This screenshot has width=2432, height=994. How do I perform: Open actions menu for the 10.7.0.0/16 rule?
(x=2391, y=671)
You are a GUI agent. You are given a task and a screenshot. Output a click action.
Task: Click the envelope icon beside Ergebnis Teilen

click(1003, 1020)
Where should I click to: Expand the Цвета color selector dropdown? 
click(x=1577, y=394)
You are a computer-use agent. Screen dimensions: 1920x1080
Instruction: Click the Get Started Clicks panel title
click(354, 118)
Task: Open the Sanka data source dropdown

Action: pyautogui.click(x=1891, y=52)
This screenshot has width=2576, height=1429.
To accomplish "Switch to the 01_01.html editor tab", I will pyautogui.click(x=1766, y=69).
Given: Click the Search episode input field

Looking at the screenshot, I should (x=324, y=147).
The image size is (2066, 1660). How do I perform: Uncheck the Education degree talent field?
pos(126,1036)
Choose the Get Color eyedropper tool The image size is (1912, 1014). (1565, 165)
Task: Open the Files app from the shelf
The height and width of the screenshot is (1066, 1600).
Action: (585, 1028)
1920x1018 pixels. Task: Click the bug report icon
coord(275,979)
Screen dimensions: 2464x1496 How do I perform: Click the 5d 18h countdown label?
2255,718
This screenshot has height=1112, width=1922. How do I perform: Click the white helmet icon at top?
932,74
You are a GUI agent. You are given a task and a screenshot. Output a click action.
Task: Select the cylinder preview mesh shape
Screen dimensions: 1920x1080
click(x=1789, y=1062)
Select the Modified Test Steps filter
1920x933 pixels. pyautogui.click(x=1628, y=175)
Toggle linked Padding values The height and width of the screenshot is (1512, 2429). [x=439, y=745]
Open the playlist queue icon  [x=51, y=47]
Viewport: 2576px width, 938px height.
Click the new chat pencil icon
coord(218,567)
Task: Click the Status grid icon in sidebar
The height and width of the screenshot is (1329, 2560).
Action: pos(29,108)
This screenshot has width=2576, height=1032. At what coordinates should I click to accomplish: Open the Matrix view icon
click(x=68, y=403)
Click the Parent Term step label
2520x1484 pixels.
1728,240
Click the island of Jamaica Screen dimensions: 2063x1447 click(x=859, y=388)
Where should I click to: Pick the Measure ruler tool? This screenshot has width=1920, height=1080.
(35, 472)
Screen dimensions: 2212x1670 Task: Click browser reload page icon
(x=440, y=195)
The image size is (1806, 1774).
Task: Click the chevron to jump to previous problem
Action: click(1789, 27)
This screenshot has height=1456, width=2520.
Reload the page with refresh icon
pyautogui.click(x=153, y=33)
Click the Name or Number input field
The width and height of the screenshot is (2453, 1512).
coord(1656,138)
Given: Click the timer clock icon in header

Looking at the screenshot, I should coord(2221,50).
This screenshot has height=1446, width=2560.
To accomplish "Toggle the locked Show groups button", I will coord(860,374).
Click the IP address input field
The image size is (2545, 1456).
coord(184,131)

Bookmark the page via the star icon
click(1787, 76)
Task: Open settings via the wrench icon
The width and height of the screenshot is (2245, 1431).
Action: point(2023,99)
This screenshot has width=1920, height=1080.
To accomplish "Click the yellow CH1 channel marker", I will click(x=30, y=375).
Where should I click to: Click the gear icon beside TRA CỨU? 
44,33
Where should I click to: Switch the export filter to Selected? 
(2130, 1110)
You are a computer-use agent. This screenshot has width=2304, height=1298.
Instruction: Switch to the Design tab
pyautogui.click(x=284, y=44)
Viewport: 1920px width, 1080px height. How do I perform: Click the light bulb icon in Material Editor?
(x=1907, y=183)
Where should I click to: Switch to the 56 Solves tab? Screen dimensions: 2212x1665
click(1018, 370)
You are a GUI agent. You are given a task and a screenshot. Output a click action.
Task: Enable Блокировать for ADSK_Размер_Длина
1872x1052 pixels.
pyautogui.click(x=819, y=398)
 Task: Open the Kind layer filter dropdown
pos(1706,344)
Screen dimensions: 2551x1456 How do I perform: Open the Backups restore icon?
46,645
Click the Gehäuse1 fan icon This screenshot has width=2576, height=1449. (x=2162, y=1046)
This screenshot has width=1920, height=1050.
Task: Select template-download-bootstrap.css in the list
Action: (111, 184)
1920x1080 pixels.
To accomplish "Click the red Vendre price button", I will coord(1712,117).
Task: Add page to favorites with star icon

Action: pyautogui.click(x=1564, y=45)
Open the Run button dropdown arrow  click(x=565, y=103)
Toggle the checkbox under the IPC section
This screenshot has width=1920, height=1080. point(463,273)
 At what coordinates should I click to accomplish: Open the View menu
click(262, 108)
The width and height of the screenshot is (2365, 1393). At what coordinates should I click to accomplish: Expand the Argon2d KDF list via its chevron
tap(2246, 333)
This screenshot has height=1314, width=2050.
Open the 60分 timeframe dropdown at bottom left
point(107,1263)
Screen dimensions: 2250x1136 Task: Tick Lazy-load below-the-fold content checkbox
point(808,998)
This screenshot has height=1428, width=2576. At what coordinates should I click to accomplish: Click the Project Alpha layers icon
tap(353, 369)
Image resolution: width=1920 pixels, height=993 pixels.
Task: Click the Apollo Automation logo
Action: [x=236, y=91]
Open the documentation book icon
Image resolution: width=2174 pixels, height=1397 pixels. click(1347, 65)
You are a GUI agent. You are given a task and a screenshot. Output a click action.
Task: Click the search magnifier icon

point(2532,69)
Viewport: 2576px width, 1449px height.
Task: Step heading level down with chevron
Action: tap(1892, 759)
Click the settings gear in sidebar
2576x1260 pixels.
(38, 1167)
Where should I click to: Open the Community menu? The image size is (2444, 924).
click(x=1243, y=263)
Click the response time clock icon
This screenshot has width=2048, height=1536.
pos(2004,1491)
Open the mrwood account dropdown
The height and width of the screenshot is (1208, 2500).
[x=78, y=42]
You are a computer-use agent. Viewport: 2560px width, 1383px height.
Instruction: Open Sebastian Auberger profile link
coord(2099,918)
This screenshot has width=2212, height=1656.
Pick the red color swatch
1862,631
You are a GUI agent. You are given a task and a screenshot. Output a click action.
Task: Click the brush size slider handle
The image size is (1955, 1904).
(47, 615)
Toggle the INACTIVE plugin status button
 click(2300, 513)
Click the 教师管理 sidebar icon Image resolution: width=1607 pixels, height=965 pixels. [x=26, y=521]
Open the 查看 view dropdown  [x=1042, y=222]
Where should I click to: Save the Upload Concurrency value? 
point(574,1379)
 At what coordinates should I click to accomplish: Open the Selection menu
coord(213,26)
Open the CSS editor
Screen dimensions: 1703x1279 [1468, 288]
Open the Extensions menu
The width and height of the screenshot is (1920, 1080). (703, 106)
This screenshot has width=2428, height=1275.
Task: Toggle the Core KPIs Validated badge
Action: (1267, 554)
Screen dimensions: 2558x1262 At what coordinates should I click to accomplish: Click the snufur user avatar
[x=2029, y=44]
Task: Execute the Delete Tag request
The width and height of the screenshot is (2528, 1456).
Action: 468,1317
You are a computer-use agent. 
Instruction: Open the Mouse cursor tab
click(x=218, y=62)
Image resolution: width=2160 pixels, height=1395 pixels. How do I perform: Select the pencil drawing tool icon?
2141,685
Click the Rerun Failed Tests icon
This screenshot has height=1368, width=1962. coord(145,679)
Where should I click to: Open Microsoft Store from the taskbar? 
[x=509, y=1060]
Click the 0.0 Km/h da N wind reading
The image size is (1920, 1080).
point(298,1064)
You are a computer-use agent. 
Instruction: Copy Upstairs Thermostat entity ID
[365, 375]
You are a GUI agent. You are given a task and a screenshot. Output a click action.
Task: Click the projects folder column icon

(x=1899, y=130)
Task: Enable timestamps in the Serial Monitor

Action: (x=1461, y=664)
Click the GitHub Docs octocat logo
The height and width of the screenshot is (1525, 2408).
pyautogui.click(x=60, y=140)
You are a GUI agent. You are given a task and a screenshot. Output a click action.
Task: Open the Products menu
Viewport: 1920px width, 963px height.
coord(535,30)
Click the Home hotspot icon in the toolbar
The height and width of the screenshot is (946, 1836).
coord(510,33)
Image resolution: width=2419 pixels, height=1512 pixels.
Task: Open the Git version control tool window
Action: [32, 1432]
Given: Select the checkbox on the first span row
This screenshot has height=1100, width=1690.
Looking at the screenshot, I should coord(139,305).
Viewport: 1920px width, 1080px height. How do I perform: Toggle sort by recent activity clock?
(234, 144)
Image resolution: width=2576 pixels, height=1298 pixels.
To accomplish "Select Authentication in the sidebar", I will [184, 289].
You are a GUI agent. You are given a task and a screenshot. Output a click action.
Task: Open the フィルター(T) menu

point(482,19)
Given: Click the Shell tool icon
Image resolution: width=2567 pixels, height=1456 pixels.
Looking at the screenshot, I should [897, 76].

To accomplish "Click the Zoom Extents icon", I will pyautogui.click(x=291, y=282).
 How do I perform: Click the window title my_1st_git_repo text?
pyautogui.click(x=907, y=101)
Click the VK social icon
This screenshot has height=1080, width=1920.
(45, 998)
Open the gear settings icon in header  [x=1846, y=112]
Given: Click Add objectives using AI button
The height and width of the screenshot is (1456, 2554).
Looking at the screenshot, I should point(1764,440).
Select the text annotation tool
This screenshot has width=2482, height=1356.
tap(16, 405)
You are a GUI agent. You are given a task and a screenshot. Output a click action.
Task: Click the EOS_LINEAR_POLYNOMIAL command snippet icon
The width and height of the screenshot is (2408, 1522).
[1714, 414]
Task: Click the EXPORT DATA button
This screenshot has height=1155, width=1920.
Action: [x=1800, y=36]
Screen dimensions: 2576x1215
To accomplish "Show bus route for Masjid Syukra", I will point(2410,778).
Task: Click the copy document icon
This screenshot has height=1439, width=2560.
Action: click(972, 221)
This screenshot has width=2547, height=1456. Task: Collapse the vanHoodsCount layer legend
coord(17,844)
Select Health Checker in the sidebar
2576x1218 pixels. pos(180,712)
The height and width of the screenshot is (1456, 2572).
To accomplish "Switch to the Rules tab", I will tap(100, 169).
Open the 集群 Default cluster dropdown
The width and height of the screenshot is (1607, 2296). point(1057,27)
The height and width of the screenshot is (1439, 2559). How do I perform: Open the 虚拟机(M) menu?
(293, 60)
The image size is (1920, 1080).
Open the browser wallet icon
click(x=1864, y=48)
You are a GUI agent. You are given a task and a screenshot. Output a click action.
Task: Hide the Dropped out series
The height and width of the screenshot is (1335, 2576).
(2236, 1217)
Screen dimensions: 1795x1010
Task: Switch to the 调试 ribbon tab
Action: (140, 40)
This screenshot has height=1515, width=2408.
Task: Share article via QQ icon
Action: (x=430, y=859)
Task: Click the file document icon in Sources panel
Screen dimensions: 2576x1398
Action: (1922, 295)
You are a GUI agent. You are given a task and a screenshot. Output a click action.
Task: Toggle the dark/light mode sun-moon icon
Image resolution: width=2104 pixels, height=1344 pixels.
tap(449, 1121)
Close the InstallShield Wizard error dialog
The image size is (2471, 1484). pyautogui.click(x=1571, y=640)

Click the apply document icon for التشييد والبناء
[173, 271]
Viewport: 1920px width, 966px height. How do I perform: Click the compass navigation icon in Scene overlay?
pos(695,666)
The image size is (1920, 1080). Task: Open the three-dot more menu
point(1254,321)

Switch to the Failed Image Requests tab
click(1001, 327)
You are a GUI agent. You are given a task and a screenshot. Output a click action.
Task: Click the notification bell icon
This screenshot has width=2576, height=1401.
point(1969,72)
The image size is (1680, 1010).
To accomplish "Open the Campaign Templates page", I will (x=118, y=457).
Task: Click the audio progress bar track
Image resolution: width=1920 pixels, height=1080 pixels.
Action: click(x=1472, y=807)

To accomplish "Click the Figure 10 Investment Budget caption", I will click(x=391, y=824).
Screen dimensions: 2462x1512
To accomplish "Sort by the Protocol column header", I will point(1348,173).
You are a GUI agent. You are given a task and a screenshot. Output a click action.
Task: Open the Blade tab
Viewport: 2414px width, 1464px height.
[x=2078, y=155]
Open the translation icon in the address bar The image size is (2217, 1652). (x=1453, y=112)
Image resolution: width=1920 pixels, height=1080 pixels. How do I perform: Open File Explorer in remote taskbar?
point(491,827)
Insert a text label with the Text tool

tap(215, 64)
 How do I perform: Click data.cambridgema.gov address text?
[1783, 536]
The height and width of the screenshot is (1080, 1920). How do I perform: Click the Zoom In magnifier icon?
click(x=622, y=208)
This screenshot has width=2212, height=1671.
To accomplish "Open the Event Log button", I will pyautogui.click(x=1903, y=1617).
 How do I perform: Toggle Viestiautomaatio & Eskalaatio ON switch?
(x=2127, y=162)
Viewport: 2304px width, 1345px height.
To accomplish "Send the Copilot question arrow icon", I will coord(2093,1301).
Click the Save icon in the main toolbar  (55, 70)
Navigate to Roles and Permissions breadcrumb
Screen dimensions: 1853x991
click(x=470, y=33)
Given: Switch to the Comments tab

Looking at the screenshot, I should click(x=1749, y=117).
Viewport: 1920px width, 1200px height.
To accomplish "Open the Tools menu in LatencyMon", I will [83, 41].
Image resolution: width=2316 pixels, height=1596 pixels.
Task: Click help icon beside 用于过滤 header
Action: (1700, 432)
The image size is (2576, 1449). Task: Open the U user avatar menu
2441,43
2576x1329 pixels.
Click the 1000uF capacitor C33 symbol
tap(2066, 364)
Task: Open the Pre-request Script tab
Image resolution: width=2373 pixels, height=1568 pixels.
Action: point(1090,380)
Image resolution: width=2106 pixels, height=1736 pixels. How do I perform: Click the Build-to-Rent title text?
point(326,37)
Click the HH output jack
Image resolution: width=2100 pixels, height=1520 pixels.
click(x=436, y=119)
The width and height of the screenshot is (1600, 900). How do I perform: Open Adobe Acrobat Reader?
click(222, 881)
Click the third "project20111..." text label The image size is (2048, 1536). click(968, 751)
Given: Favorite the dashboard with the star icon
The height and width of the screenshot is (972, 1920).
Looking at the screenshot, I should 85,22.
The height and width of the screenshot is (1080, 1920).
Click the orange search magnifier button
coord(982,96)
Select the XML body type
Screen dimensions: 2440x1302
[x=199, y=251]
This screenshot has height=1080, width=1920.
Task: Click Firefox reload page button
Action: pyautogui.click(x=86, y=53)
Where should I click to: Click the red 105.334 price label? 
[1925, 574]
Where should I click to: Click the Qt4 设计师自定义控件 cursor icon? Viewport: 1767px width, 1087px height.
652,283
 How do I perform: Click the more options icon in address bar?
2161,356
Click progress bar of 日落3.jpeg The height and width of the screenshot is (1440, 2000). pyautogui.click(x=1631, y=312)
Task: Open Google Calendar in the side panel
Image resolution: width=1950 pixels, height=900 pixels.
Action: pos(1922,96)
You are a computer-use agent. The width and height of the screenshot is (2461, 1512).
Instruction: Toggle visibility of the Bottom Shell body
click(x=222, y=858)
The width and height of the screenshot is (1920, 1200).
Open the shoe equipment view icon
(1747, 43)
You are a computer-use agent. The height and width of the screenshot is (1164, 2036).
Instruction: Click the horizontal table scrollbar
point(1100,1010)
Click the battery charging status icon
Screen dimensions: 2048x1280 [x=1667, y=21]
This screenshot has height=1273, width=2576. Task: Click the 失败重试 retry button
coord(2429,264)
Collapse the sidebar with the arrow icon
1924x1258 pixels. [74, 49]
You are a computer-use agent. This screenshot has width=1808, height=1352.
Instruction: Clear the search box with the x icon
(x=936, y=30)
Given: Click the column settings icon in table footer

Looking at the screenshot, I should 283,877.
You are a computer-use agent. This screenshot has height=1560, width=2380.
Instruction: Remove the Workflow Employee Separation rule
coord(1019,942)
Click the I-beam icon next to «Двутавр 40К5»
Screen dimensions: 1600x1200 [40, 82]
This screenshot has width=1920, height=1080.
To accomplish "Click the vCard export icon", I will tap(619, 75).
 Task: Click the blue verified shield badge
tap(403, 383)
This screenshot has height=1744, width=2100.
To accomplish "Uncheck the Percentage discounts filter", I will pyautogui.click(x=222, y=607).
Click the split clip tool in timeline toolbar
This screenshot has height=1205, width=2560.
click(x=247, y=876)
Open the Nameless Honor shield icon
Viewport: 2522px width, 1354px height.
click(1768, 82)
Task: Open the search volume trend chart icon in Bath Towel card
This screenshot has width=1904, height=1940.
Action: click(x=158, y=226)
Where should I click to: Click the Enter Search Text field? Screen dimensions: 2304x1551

• • • • •

» Task:
Please tally the lines of the material that contain the word "progress", then give the total alone.

» Solution:
2